16 files changed, 94 insertions, 31 deletions
diff --git a/Documentation/MANPAGE.md b/Documentation/MANPAGE.md
index 6fb55ca..656a400 100644
--- a/Documentation/MANPAGE.md
+++ b/Documentation/MANPAGE.md
@@ -61,6 +61,18 @@ to mount the gocryptfs filesytem without user interaction.
 Stay in the foreground instead of forking away. Implies "-nosyslog".
 For compatability, "-f" is also accepted, but "-fg" is preferred.
 
+#### -forcedecode
+Force decode of encrypted files even if the integrity check fails, instead of
+failing with an IO error. Warning messages are still printed to syslog if corrupted 
+files are encountered.
+It can be useful to recover files from disks with bad sectors or other corrupted
+media.
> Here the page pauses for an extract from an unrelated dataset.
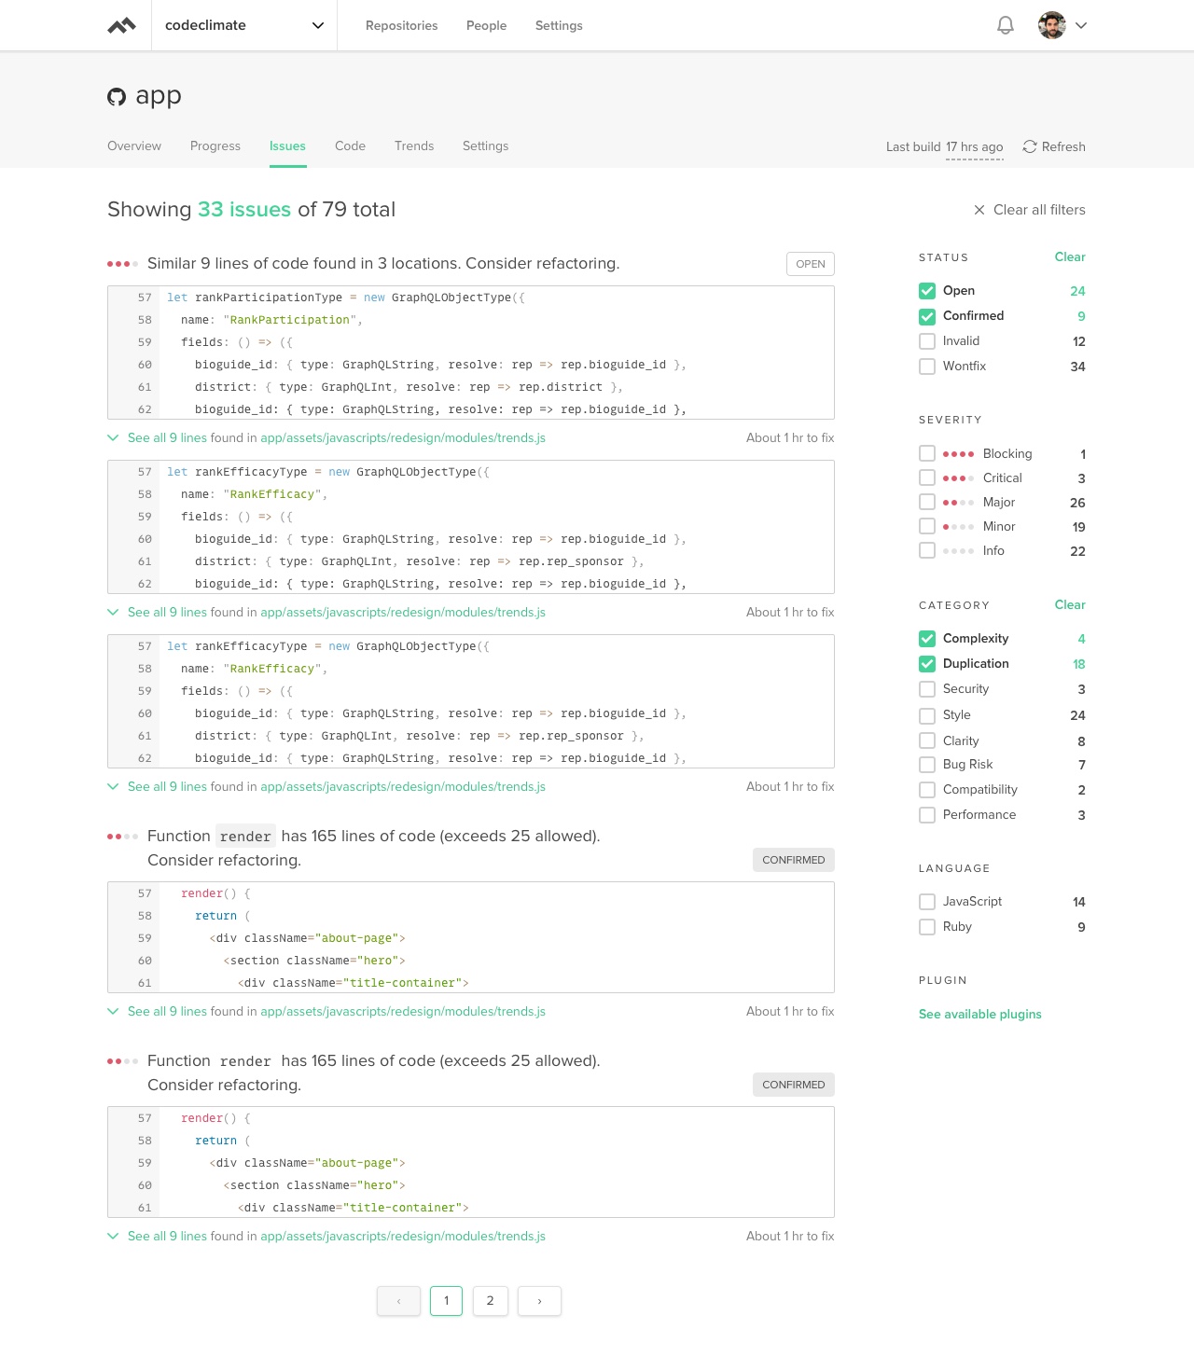
Task: Click the OPEN status button on first issue
Action: [810, 264]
It shall not be used if the origin of corruption is unknown, specially
+if you want to run executable files. For corrupted media, note that you probably want
+to use dd_rescue(1) instead.
+This option has no effect in reverse mode. It requires gocryptfs to be compiled with openssl
+support and implies -openssl true. Because of this, it is not compatible with -aessiv,
+that uses built-in Go crpyto.
+
 #### -fsname string
 Override the filesystem name (first column in df -T). Can also be
 passed as "-o fsname=" and is equivalent to libfuse's option of the
diff --git a/cli_args.go b/cli_args.go
index 9414e67..f0bfb48 100644
--- a/cli_args.go
+++ b/cli_args.go
@@ -10,6 +10,7 @@ import (
 
 	"github.com/rfjakob/gocryptfs/internal/configfile"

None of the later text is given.